Bulldozers halted by Tower Hamlets Council after Norton Folgate’s ‘human chain’ protest
PUBLISHED: 13:48 22 July 2015 | UPDATED: 17:36 22 July 2015
The people have won the latest battle of Norton Folgate after Tower Hamlets council last night threw out a scheme by City developers to demolish more than 70 per cent of property they’re holding in East London’s historic conservation area.
The Town Hall public gallery was packed with 80 campaigners from Spitalfields and Shoreditch witnessing the local authority’s planning committee unanimously rejecting the scheme during a late-night debate ending at 10.15pm.
It followed Sunday’s ‘human chain’ protest around Norton Folgate led by TV historian Dan Cruickshank when 500 protesters turned up for a joined-up picket demonstration.
British Land wanted to replace the art deco former Nicholls & Clark building fronting Norton Folgate, between Shoreditch High Street and Bishopsgate, together with a large swathe of land in the Elder Street conservation area behind.
The Spitalfields Trust had taken on one of the top 100 conglomerates on the London Stock Exchange and the City Corporation which has been buying up properties in the City Fringe neighbourhood, waiting for the planning green light to throw up two commercial towers reaching 14 and nine storeys high.
But Tower Hamlets wasn’t playing ball with Norton Folgate—the unique Georgian enclave was safe from the bulldozers after an impassioned plea by Spitalfields Trust.
“This site has been developing for nearly 2,000 years since Roman times,” founding trustee Oliver Leigh-Wood told planning committee members. “This proposal would simply erase that history.”
Councillors quizzed him to explain why many buildings remained empty.
“Don’t be fooled,” he warned. “It’s a deliberate City Corporation policy to leave them empty so they look derelict.
“Most are sound structures and are perfectly okay, which could easily be repaired.”
British Land’s commercially-led scheme did nothing to help tackle the East End’s chronic housing crisis, it was claimed. They were “minimising affordable housing”—just 11 low-cost homes in Fleur de Lis Street, for example, where the trust’s alternative proposal suggested 42.
The developers’ plans didn’t show enough of the impact of the towers, councillors felt, which concentrated largely on the street-level brickwork facias and gave little detail about inside the 19th century warehouses they assured would be preserved as part of the scheme.
It was enough to persuade the committee to reject the towers and “remodelling” Elder Street which the Trust feared would displace small businesses from “buildings that are in perfectly good condition”.
They rejected a plea by British Land’s development director Mike Wiseman, who claimed: “There is nowhere in the area for business to grow.
“Everywhere is being converted to residential use—there’s a lack of commercial space in this area that’s really critical. Commercial space in these plans will help small start-ups.”

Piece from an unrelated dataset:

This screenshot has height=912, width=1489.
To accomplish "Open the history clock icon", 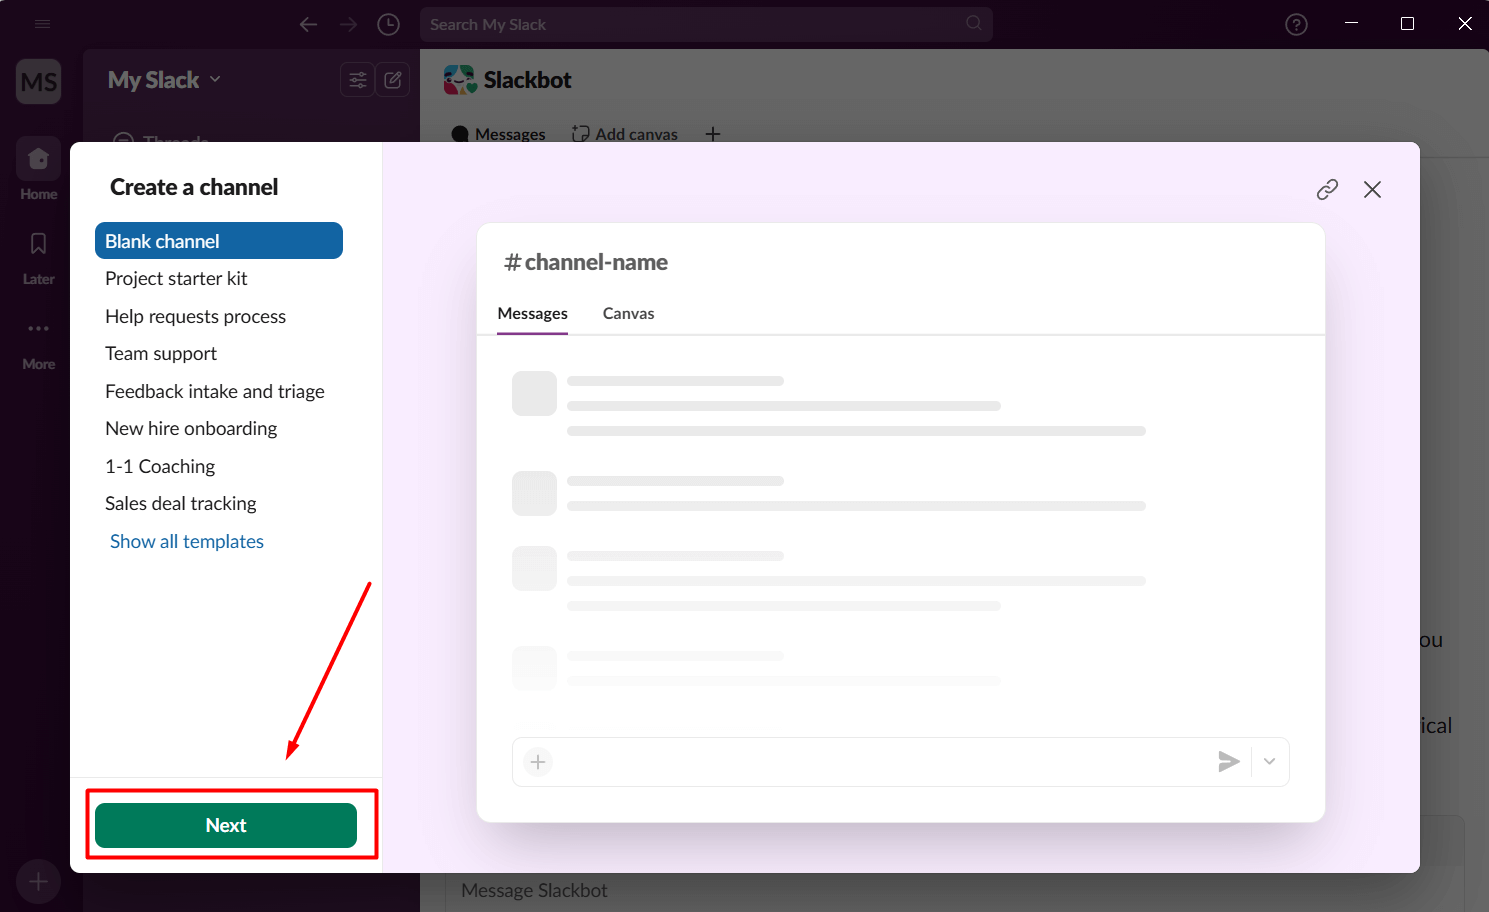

But a City Corporation surveyor’s report had, instead, revealed the Nicholls & Clark building fronting Norton Folgate would provide “large-scale offices for City occupiers”, councillors heard.
Campaigner Alex Foreshaw told the committee: “New innovation firms in reality will not be able to afford the rents.
“New ideas need old buildings—we have alternative proposals to use old buildings with greater public benefits from affordable accommodation.”
He added: “British Land’s proposals are damaging to the area and wastes the chance to provide something to benefit the community.”
Two members of the planning committee had earlier cycled round the area to see for themselves what effect the proposals would have. One came across Sunday’s ‘human chain’ demo involving 500 protesters led by TV historian Dan Cruickshank which made her realised the scale of feeling in the area.
The planning committee’s rejection was summed up by Cllr John Pierce: “There would be substantial harm to the conservation area. Conservation belongs to the people.”
The British Land delegation walked out immediately after the rejection, with a director from English Conservation, which supported the developers, getting into a rant with Spitalfields Trust in the council chamber before storming off.
The campaigners later toasted their victory in the bar next to the Town Hall.
But campaign co-ordinator Oliver Leigh-Wood warned the fight wasn’t over.
“I’ve not the slightest doubt British Land will continue fighting,” he told the East London Advertiser. “We’ve won a battle in a war—but it’s not over.
“British Land stands to make an absolute fortune out of the deal with the Corporation of London and I suspect they’ll appeal and go as quickly as they can to see London Mayor Boris Johnson.”
The trust, which has been fighting British Land on and off since 1977, has been given a £10,000 gift to continue the fight—but Leigh-Wood observes that “it’s peanuts compared to what British Land is throwing at this fight”.
The threat isn’t just about “encroachment by the City” into the East End, he fears, but up and down the country where “any conservation area is going to get attacked by big property developers with deep pockets”.